Action item
Exact copies of the lines from the one holding "Screen dimensions: 980x314" through the last line of the entries below are to be printed, with pictures omitted.

Data in this exercise
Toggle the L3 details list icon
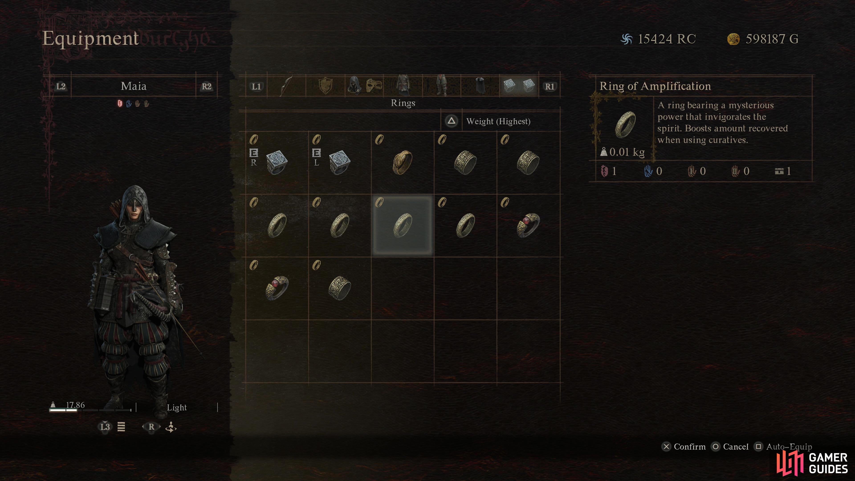Screen dimensions: 855x481 (x=121, y=427)
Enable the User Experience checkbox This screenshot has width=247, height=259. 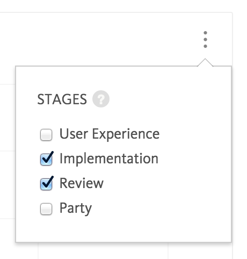coord(46,135)
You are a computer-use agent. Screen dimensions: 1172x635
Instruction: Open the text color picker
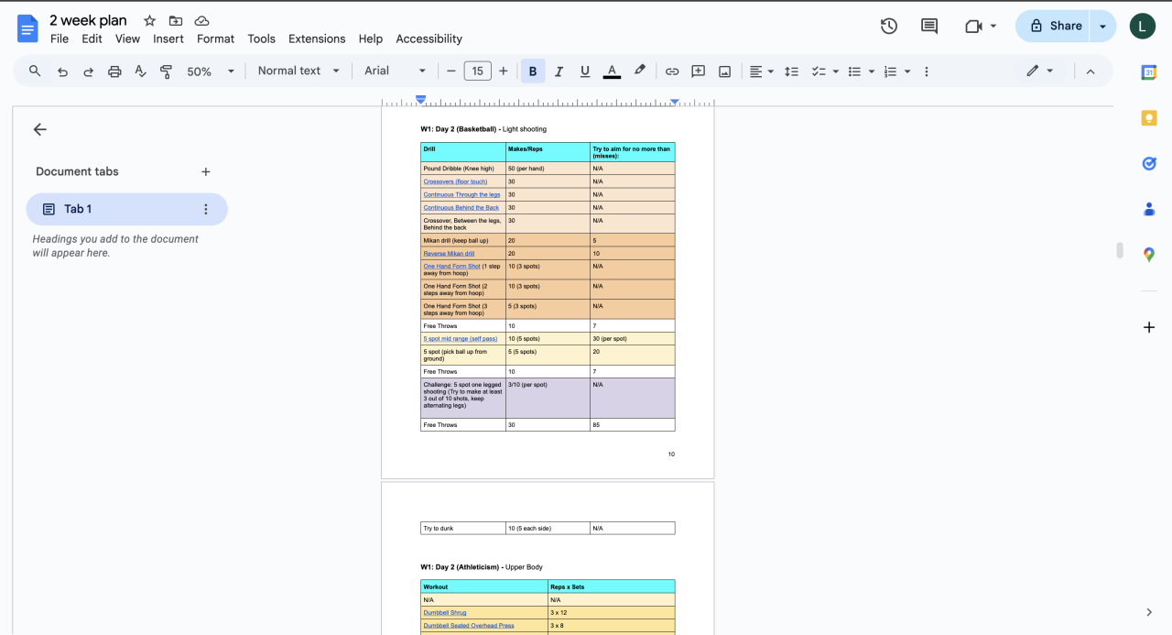[612, 71]
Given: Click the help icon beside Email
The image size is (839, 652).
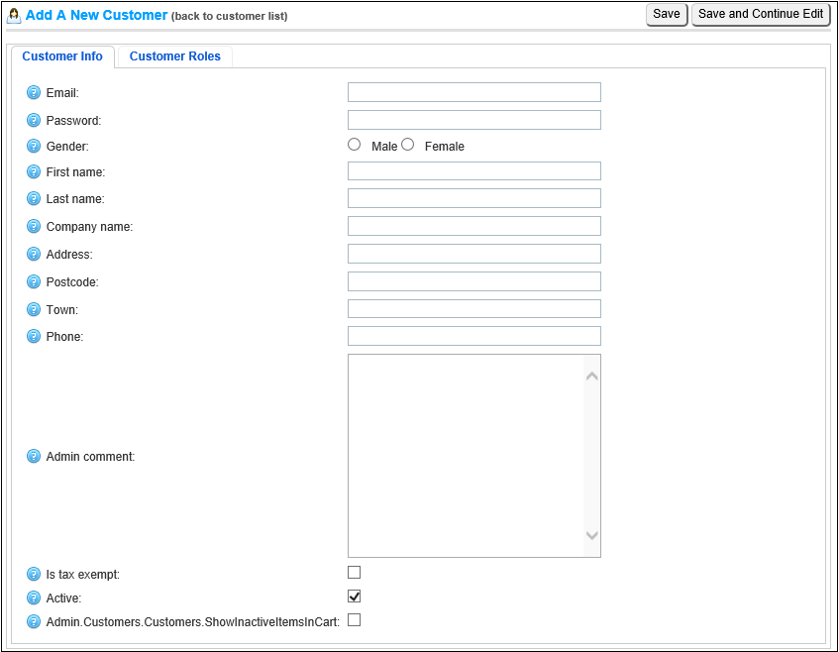Looking at the screenshot, I should [34, 93].
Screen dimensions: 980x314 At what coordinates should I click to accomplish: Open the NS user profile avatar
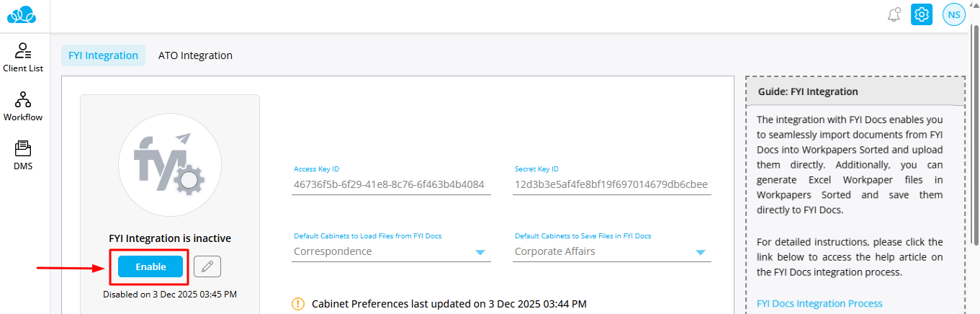click(953, 14)
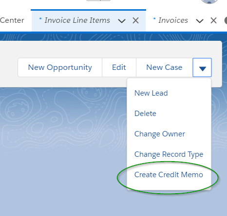Choose Change Record Type option
This screenshot has height=216, width=227.
pos(169,154)
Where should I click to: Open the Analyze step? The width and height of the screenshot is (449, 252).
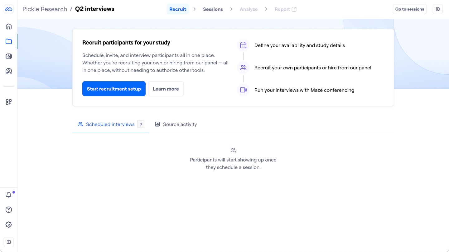pyautogui.click(x=249, y=9)
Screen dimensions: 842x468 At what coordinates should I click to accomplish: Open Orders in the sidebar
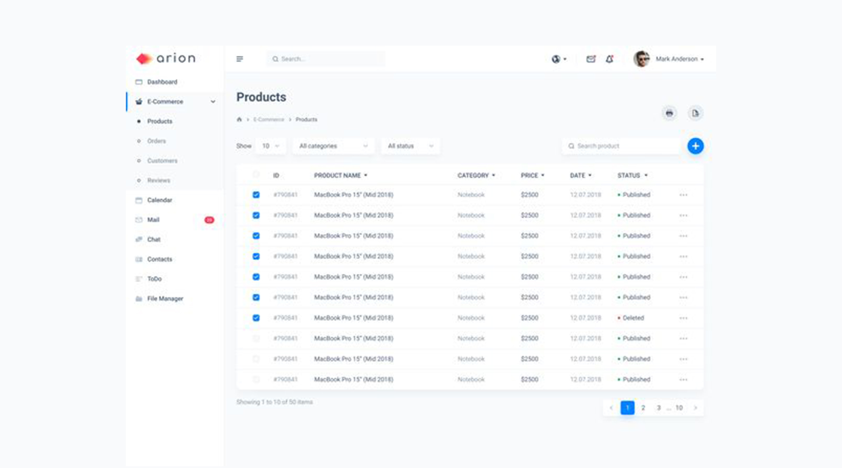click(157, 141)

Task result
Screen dimensions: 980x314 At what coordinates should I click to accomplish: Open the NS user profile avatar
click(953, 14)
Choose Change Record Type option
This screenshot has height=216, width=227.
pos(169,154)
Where should I click to: Open the Analyze step? The width and height of the screenshot is (449, 252).
pyautogui.click(x=249, y=9)
Screen dimensions: 842x468 At what coordinates should I click to accomplish: Open Orders in the sidebar
click(157, 141)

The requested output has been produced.